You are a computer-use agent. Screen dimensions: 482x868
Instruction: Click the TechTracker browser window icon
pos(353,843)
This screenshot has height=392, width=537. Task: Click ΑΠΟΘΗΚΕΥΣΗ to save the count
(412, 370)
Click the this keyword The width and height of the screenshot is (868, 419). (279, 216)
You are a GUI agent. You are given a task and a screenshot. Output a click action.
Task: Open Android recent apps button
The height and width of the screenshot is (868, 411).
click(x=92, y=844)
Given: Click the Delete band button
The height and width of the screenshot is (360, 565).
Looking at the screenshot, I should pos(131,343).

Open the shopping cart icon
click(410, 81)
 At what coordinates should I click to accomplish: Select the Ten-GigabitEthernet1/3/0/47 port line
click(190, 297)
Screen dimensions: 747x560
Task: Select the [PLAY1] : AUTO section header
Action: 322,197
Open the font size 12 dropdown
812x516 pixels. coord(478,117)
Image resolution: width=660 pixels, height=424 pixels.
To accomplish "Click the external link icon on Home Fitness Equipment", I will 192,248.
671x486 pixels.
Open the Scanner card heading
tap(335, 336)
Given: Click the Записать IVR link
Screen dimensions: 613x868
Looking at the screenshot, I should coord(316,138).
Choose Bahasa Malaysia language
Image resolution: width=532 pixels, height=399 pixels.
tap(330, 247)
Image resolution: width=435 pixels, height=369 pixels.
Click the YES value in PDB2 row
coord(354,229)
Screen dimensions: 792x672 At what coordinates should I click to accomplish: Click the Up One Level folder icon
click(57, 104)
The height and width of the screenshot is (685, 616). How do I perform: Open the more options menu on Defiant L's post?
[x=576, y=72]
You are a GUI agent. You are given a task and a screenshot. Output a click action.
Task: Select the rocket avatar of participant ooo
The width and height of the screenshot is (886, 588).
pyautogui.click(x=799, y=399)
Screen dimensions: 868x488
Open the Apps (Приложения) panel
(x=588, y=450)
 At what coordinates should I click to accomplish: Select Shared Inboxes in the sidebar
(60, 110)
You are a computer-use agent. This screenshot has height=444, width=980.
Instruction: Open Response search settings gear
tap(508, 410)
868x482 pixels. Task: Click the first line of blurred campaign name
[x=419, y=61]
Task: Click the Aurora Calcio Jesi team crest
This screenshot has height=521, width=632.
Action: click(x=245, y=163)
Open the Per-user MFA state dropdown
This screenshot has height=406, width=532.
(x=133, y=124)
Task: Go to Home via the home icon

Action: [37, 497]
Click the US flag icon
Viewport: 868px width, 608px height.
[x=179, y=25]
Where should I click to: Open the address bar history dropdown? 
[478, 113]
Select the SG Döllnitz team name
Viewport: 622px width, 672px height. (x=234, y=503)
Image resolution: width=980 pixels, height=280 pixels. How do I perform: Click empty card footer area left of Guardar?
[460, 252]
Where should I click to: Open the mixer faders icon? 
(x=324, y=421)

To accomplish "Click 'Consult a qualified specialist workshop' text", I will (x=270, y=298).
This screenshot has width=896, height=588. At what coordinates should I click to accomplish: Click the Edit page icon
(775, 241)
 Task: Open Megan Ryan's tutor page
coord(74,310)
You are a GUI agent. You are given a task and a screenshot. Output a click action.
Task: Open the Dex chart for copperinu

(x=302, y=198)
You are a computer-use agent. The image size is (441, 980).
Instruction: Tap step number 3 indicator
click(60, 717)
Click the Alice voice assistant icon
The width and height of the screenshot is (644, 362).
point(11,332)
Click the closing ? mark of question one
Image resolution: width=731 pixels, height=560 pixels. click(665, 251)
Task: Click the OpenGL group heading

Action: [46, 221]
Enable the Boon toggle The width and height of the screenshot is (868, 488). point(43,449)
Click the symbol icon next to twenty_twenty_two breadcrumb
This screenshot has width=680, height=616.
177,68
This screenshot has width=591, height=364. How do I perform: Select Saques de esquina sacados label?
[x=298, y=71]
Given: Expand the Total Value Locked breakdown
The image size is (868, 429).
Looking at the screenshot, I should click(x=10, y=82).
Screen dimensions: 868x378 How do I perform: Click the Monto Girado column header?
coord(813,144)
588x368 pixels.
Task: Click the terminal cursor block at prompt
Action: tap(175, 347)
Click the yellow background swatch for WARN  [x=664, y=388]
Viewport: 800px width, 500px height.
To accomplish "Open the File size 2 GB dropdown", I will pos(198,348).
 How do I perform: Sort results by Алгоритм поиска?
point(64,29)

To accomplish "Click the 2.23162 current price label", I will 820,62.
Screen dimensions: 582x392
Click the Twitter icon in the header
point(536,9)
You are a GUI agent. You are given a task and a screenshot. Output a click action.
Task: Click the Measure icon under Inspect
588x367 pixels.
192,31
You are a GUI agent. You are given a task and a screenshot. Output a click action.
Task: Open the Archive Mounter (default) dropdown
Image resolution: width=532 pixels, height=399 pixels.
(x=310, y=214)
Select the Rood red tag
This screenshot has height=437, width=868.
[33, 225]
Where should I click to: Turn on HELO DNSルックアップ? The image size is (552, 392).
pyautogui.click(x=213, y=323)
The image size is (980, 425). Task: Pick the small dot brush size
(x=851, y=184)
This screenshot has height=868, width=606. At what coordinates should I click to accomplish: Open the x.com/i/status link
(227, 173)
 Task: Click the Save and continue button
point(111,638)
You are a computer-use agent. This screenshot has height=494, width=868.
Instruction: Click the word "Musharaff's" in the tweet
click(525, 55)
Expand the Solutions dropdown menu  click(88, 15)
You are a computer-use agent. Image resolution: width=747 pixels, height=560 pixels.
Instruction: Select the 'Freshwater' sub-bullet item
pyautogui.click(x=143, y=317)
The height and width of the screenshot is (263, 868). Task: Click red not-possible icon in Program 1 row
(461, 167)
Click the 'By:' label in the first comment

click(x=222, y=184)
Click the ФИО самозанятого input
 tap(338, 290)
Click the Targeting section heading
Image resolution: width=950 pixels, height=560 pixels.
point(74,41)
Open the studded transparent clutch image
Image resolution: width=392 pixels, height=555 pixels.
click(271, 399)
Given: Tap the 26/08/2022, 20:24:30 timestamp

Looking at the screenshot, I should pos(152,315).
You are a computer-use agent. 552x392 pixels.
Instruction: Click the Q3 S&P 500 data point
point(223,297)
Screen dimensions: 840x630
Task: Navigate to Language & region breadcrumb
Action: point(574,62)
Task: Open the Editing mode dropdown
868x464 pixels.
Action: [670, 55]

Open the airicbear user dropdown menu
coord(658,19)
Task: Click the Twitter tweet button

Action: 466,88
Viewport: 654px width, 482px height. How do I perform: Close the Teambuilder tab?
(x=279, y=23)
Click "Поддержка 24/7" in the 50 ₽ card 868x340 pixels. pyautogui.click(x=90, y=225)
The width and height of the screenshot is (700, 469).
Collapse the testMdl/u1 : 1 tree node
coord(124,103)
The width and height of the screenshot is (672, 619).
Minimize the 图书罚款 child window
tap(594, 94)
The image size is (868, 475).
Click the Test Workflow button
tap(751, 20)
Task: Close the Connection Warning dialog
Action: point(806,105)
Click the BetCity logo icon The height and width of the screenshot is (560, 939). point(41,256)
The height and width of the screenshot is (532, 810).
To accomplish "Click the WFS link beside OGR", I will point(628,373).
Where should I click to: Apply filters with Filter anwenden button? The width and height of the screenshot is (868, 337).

+-------+

— What is expected —
All the records above must be transcribed without a single change to any word.

— Answer —
You are a computer-use agent. Screen dimensions: 482x868
Instruction: Click the TechTracker browser window icon
pos(353,843)
This screenshot has height=392, width=537. Task: Click ΑΠΟΘΗΚΕΥΣΗ to save the count
(412, 370)
Click the this keyword The width and height of the screenshot is (868, 419). (279, 216)
You are a GUI agent. You are given a task and a screenshot. Output a click action.
Task: Open Android recent apps button
The height and width of the screenshot is (868, 411).
click(x=92, y=844)
Given: Click the Delete band button
The height and width of the screenshot is (360, 565).
Looking at the screenshot, I should pos(131,343).

Open the shopping cart icon
click(410, 81)
 At what coordinates should I click to accomplish: Select the Ten-GigabitEthernet1/3/0/47 port line
click(190, 297)
Screen dimensions: 747x560
Task: Select the [PLAY1] : AUTO section header
Action: 322,197
Open the font size 12 dropdown
812x516 pixels. coord(478,117)
Image resolution: width=660 pixels, height=424 pixels.
To accomplish "Click the external link icon on Home Fitness Equipment", I will 192,248.
671x486 pixels.
Open the Scanner card heading
tap(335, 336)
Given: Click the Записать IVR link
Screen dimensions: 613x868
Looking at the screenshot, I should coord(316,138).
Choose Bahasa Malaysia language
Image resolution: width=532 pixels, height=399 pixels.
tap(330, 247)
Image resolution: width=435 pixels, height=369 pixels.
Click the YES value in PDB2 row
coord(354,229)
Screen dimensions: 792x672 At what coordinates should I click to accomplish: Click the Up One Level folder icon
click(57, 104)
The height and width of the screenshot is (685, 616). How do I perform: Open the more options menu on Defiant L's post?
[x=576, y=72]
You are a GUI agent. You are given a task and a screenshot. Output a click action.
Task: Select the rocket avatar of participant ooo
The width and height of the screenshot is (886, 588).
pyautogui.click(x=799, y=399)
Screen dimensions: 868x488
Open the Apps (Приложения) panel
(x=588, y=450)
 At what coordinates should I click to accomplish: Select Shared Inboxes in the sidebar
(60, 110)
You are a computer-use agent. This screenshot has height=444, width=980.
Instruction: Open Response search settings gear
tap(508, 410)
868x482 pixels. Task: Click the first line of blurred campaign name
[x=419, y=61]
Task: Click the Aurora Calcio Jesi team crest
This screenshot has height=521, width=632.
Action: click(x=245, y=163)
Open the Per-user MFA state dropdown
This screenshot has height=406, width=532.
(x=133, y=124)
Task: Go to Home via the home icon

Action: [37, 497]
Click the US flag icon
Viewport: 868px width, 608px height.
[x=179, y=25]
Where should I click to: Open the address bar history dropdown? 
[478, 113]
Select the SG Döllnitz team name
Viewport: 622px width, 672px height. (x=234, y=503)
Image resolution: width=980 pixels, height=280 pixels. How do I perform: Click empty card footer area left of Guardar?
[460, 252]
Where should I click to: Open the mixer faders icon? 
(x=324, y=421)

To accomplish "Click 'Consult a qualified specialist workshop' text", I will (x=270, y=298).
This screenshot has width=896, height=588. At what coordinates should I click to accomplish: Click the Edit page icon
(775, 241)
 Task: Open Megan Ryan's tutor page
coord(74,310)
You are a GUI agent. You are given a task and a screenshot. Output a click action.
Task: Open the Dex chart for copperinu

(x=302, y=198)
You are a computer-use agent. The image size is (441, 980).
Instruction: Tap step number 3 indicator
click(60, 717)
Click the Alice voice assistant icon
The width and height of the screenshot is (644, 362).
point(11,332)
Click the closing ? mark of question one
Image resolution: width=731 pixels, height=560 pixels. click(665, 251)
Task: Click the OpenGL group heading

Action: [46, 221]
Enable the Boon toggle The width and height of the screenshot is (868, 488). point(43,449)
Click the symbol icon next to twenty_twenty_two breadcrumb
This screenshot has width=680, height=616.
177,68
This screenshot has width=591, height=364. How do I perform: Select Saques de esquina sacados label?
[x=298, y=71]
Given: Expand the Total Value Locked breakdown
The image size is (868, 429).
Looking at the screenshot, I should click(x=10, y=82).
Screen dimensions: 868x378 How do I perform: Click the Monto Girado column header?
coord(813,144)
588x368 pixels.
Task: Click the terminal cursor block at prompt
Action: tap(175, 347)
Click the yellow background swatch for WARN  [x=664, y=388]
Viewport: 800px width, 500px height.
To accomplish "Open the File size 2 GB dropdown", I will pos(198,348).
 How do I perform: Sort results by Алгоритм поиска?
point(64,29)

To accomplish "Click the 2.23162 current price label", I will 820,62.
Screen dimensions: 582x392
Click the Twitter icon in the header
point(536,9)
You are a GUI agent. You are given a task and a screenshot. Output a click action.
Task: Click the Measure icon under Inspect
588x367 pixels.
192,31
You are a GUI agent. You are given a task and a screenshot. Output a click action.
Task: Open the Archive Mounter (default) dropdown
Image resolution: width=532 pixels, height=399 pixels.
(x=310, y=214)
Select the Rood red tag
This screenshot has height=437, width=868.
[33, 225]
Where should I click to: Turn on HELO DNSルックアップ? The image size is (552, 392).
pyautogui.click(x=213, y=323)
The image size is (980, 425). Task: Pick the small dot brush size
(x=851, y=184)
This screenshot has height=868, width=606. At what coordinates should I click to accomplish: Open the x.com/i/status link
(227, 173)
 Task: Click the Save and continue button
point(111,638)
You are a computer-use agent. This screenshot has height=494, width=868.
Instruction: Click the word "Musharaff's" in the tweet
click(525, 55)
Expand the Solutions dropdown menu  click(88, 15)
You are a computer-use agent. Image resolution: width=747 pixels, height=560 pixels.
Instruction: Select the 'Freshwater' sub-bullet item
pyautogui.click(x=143, y=317)
The height and width of the screenshot is (263, 868). Task: Click red not-possible icon in Program 1 row
(461, 167)
Click the 'By:' label in the first comment

click(x=222, y=184)
Click the ФИО самозанятого input
 tap(338, 290)
Click the Targeting section heading
Image resolution: width=950 pixels, height=560 pixels.
point(74,41)
Open the studded transparent clutch image
Image resolution: width=392 pixels, height=555 pixels.
click(271, 399)
Given: Tap the 26/08/2022, 20:24:30 timestamp

Looking at the screenshot, I should pos(152,315).
You are a computer-use agent. 552x392 pixels.
Instruction: Click the Q3 S&P 500 data point
point(223,297)
Screen dimensions: 840x630
Task: Navigate to Language & region breadcrumb
Action: point(574,62)
Task: Open the Editing mode dropdown
868x464 pixels.
Action: [670, 55]

Open the airicbear user dropdown menu
coord(658,19)
Task: Click the Twitter tweet button

Action: 466,88
Viewport: 654px width, 482px height. How do I perform: Close the Teambuilder tab?
(x=279, y=23)
Click "Поддержка 24/7" in the 50 ₽ card 868x340 pixels. pyautogui.click(x=90, y=225)
The width and height of the screenshot is (700, 469).
Collapse the testMdl/u1 : 1 tree node
coord(124,103)
The width and height of the screenshot is (672, 619).
Minimize the 图书罚款 child window
tap(594, 94)
The image size is (868, 475).
Click the Test Workflow button
tap(751, 20)
Task: Close the Connection Warning dialog
Action: point(806,105)
Click the BetCity logo icon The height and width of the screenshot is (560, 939). point(41,256)
The height and width of the screenshot is (532, 810).
To accomplish "Click the WFS link beside OGR", I will point(628,373).
Where should I click to: Apply filters with Filter anwenden button? The width and height of the screenshot is (868, 337).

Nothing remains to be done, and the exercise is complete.